[[ Page text, beginning ]]

Synopsis: A glimpse at the power that hardcore fans have to potentially influence the production design of a film franchise. (Guest contribution provided by David Brisbin, a production designer on The Twilight Saga: New Moon.)


During prep on The Twilight Saga: New Moon it hit me that movie design has crossed a line.

I was roaming back and forth on the road scoping out the paint department’s aging work on an idyllic house and barn set in a small meadow. It was a remote spot, so I was a bit surprised when a woman pushing a baby carriage trundled up and said hello. “That’s for a movie, isn’t it?” she asked. 

I go out of my way to be gracious to anyone in the orbit of a location, but on this project the producers had asked for an extreme level of secrecy.  As warmly as I could, I ducked; “Oh, you know, don’t you think someone could just get tired of green and decide to paint their place red?” She shot back, “Sure, but they wouldn’t keep painting over everything until it looked real old.  It’s Jacob’s house isn’t it?” She actually seemed to be salivating at the idea of Jacob (one of the two male heartthrobs in our story). The location owner’s name was spelled out on the mailbox right next to us, so I told her the place belonged to him. She was unfazed. “I can see all the fishing stuff you brought in over there, and Jacob’s dad was a fisherman before his accident, so it’s pretty obvious... can you just tell me this; is Chris Weitz the director?” It was hard not to grin at how much she knew about Twilight -- but I bowed out. “Sorry, can’t answer that.” And on I went about a normal day in movie prep.

Late that night everything changed. There was a shriek in the front of the art department followed by rumble of astonishment. Our art director, Catherine Ircha, had discovered that the woman with the baby carriage had recounted that afternoon conversation on one of the Twilight fan blogs. She contended that my evasiveness -- in contradiction to the evidence in the meadow -- made it very likely that she had discovered a major Vancouver location for New Moon. Jacob’s house was a key venue in Twilight Saga novels by Stephenie Meyer, but had not appeared in the first movie -- so this was a big find. The fan sites were electrified. The next day another fan (credited as ‘YouTuber Sunnykins’) posted a drive-by video of the location with her voiceover explanation of why this was surely Jacob’s place. She saw the red paint as solid proof, but she did note that the “barn or shed thing” did not precisely match the garage of the books.

The fan blogs went on in subsequent days and weeks to enthusiastically pick apart and analyze the merits of any design choices they could find in posted photos, videos and speculations. The sentiment on Jacob’s location in general was exuberantly positive. But a howl of alarm went up when a grey/blue VW Rabbit was parked out front by the set decorating department. The Rabbit in the book was RED and this grey/blue thing wouldn’t wash.  (The red one was, in fact, being prepped elsewhere and the grey/blue one was merely about parts).

To protect from prying eyes, the producers eventually had the grips install a 12’ high barrier of solids around Jacob’s entire property. Despite this and round-the-clock security, a determined set tracker still managed to break into Jacob’s house, take photos of the dressed interior, and promised online to post the shots. A fan blogged “I know these photos are sooo wrong, but I’m still dying to see ‘em! Like Gollum from the Lord of the Rings, my TwiCrack addiction is a disease -- I want my PRECIOUS!!”

[[ Page text, end ]]
[[ Records supplied, beginning ]]

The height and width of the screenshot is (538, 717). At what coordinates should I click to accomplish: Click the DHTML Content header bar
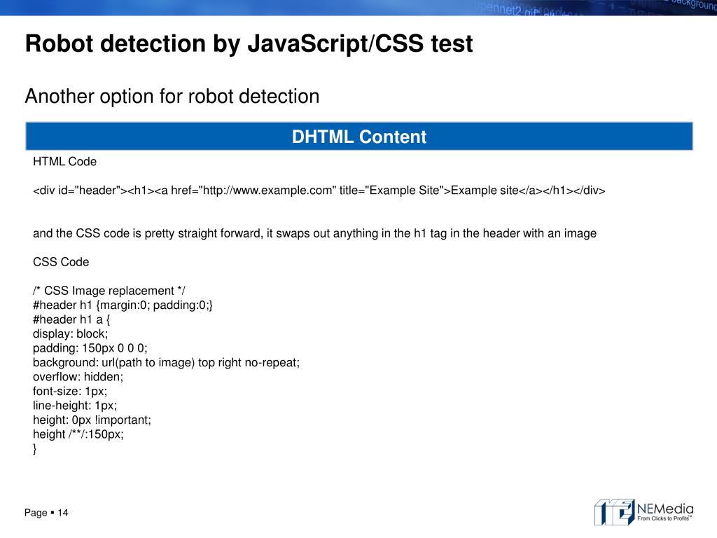[x=359, y=137]
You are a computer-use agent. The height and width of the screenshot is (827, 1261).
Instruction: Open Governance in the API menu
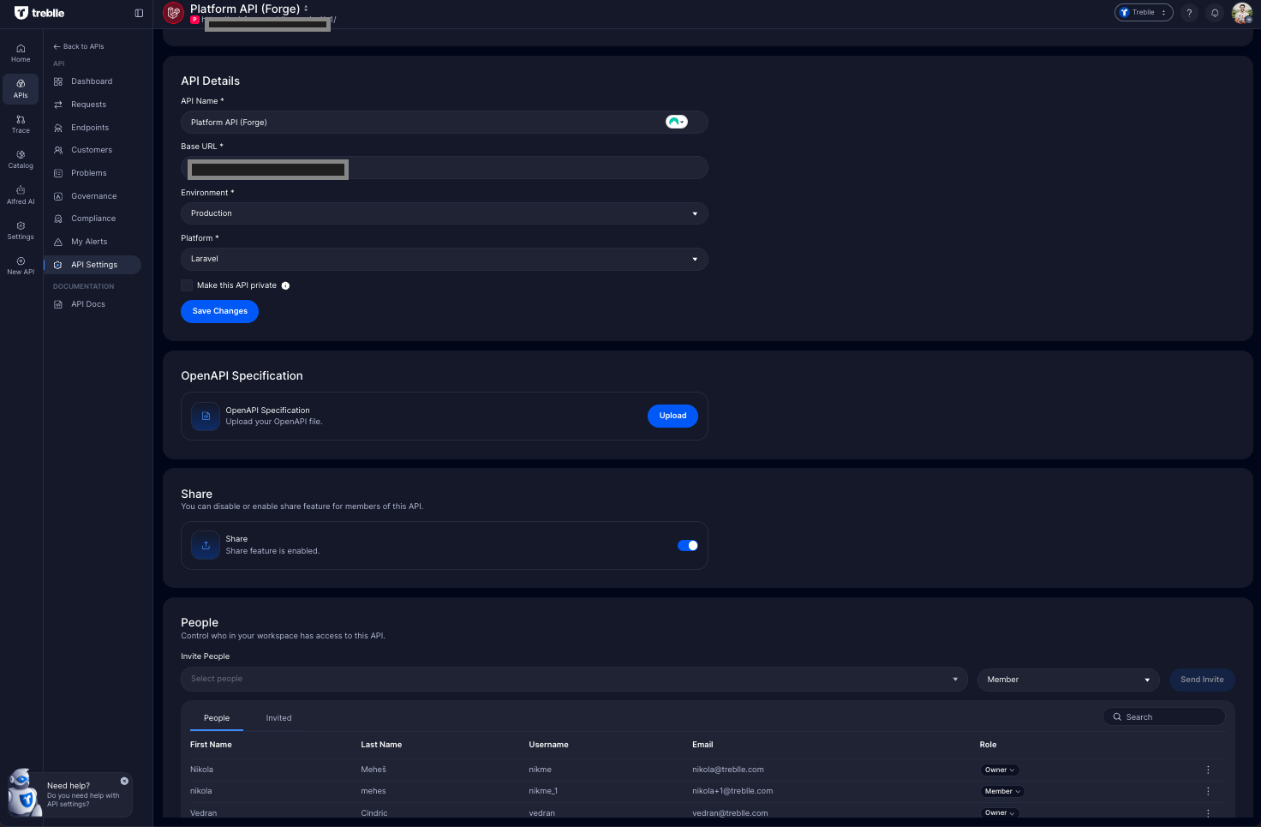[93, 196]
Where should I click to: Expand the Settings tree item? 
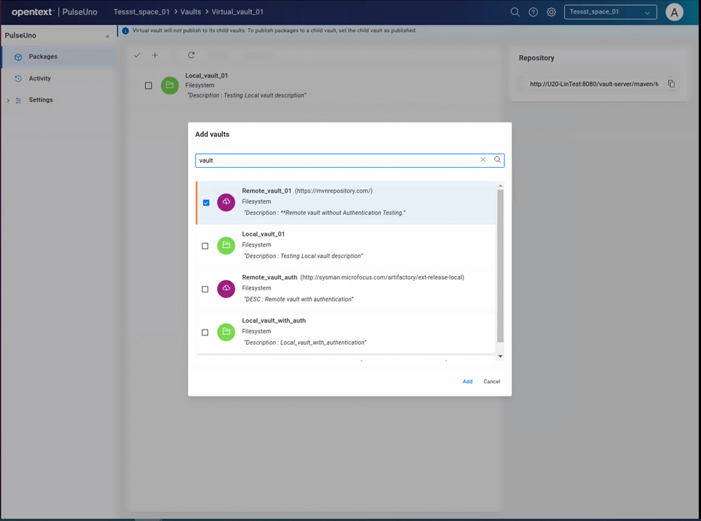8,100
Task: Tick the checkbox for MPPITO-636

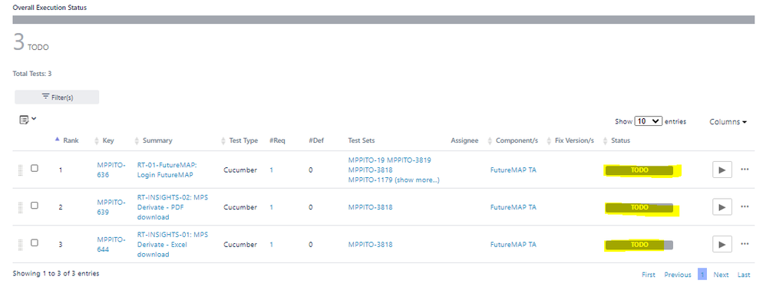Action: pyautogui.click(x=35, y=168)
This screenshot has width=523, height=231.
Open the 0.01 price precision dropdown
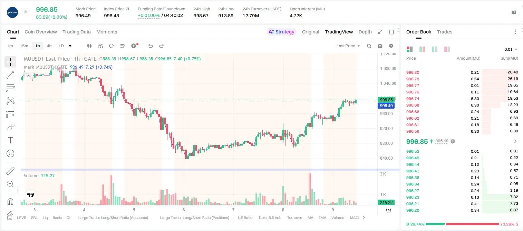[511, 49]
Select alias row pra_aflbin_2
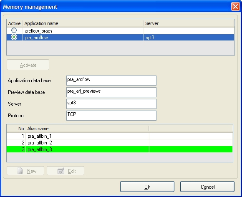The width and height of the screenshot is (242, 197). click(x=120, y=143)
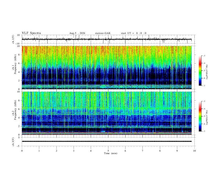
Task: Select the Aug.5, 2026 date label
Action: [77, 33]
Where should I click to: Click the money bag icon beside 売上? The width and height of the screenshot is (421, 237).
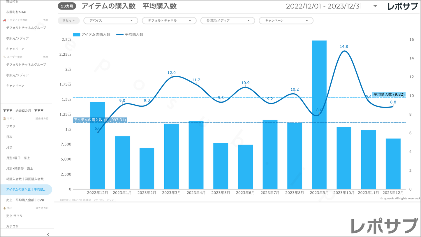(4, 208)
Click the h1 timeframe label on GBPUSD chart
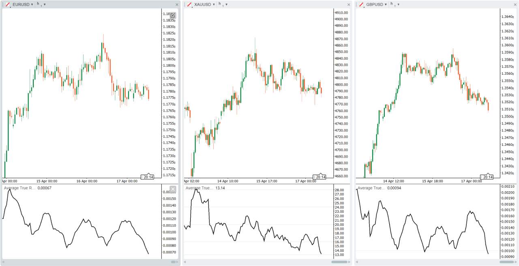Image resolution: width=519 pixels, height=266 pixels. click(x=391, y=4)
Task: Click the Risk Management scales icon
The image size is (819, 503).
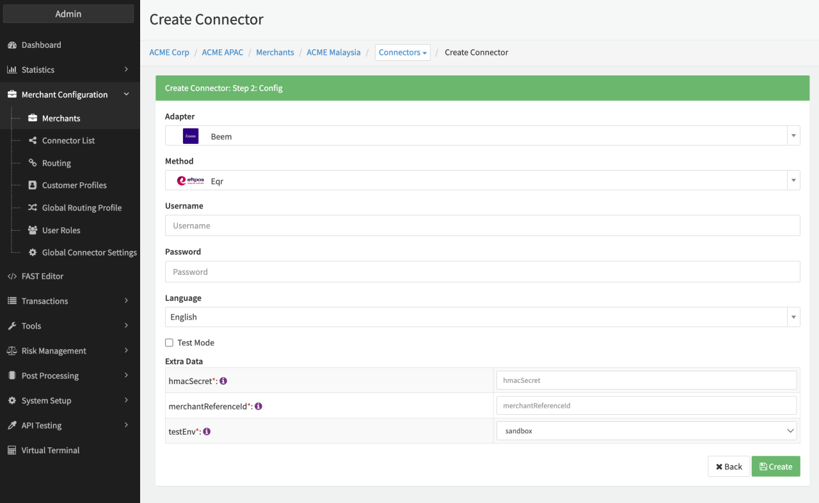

[[ Records supplied, end ]]

§ Brief A: Restate word for word the passage of the New Moon design account running from "Synopsis: A glimpse" up to and including "Saga: New Moon.)".
§ Brief B: Take the New Moon design account further, picking up right after its final sentence.
The items come from a separate source.

§ Response box A:
Synopsis: A glimpse at the power that hardcore fans have to potentially influence the production design of a film franchise. (Guest contribution provided by David Brisbin, a production designer on The Twilight Saga: New Moon.)

§ Response box B:
Throughout the show -- in closed-to-public wilderness reserves, on distant beaches, at far-flung location build sites, not to mention in a public school and in city parks and streets -- the onslaught of fans shooting photos and video was astounding. Our elaborate and creative production effort to keep it at bay was just never enough to seal every ‘light leak’. And the results -- here’s what counts -- were IMMEDIATE. 

Even the professional paparazzi (hanging off freeway abutments and hiking over cliffs to get shots) couldn’t get imagery posted any faster than the uber tracker fan-base. Oceans were not even a deterrent. Late in the production, I was building a fountain and dressing a public piazza in Tuscany for our last week of shooting. The fan machine was so hungry and efficient that they shot and posted every step of our construction, paint and dressing progress in that piazza so that when the art department in Vancouver came to work each day, they could scrutinize stills and video on public blogs showing precisely what had been accomplished by wrap time in Italy a few hours earlier.

Anyone on the New Moon production could regale you with stories of the online and in person fan fervor -- but a lot of it follows the patterns of previous pop movies. The main excitement, naturally, focused absolutely on the cast. (Kristen Stewart, Robert Pattinson, and Taylor Lautner: Numbers 3, 6, &16 on the summer imdb star-meter). Further, anyone in art departments on other mammoth franchise movies of recent years could tell whopping tales of how internet enabled fan(atic)s have proliferated. Breathless chat room debates and highly networked fan groups responding instantly to every rumor, teaser, or shred of news -- REAL TIME FAN ENGAGEMENT -- that’s old news. 

New Media savants have also long kept an eye on the mash-ups, machinimas, lego-film knock-offs, blog sites and other forms of FAN-MADE MEDIA in response to beloved movies -- that’s old news too. What I am arguing here is that on New Moon (and presumably other shows shot in 2009) these two strands converged on the back of the current wave of tech tools in the hands of fans. The result is something new: INSTANT FAN-MADE MEDIA.  And instant, in this case, is a lot faster than movie production:

Consider this. On our biggest shoot day in Tuscany, in the piazza of Montepulciano, we had 1000 extras. Privacy was out of the question.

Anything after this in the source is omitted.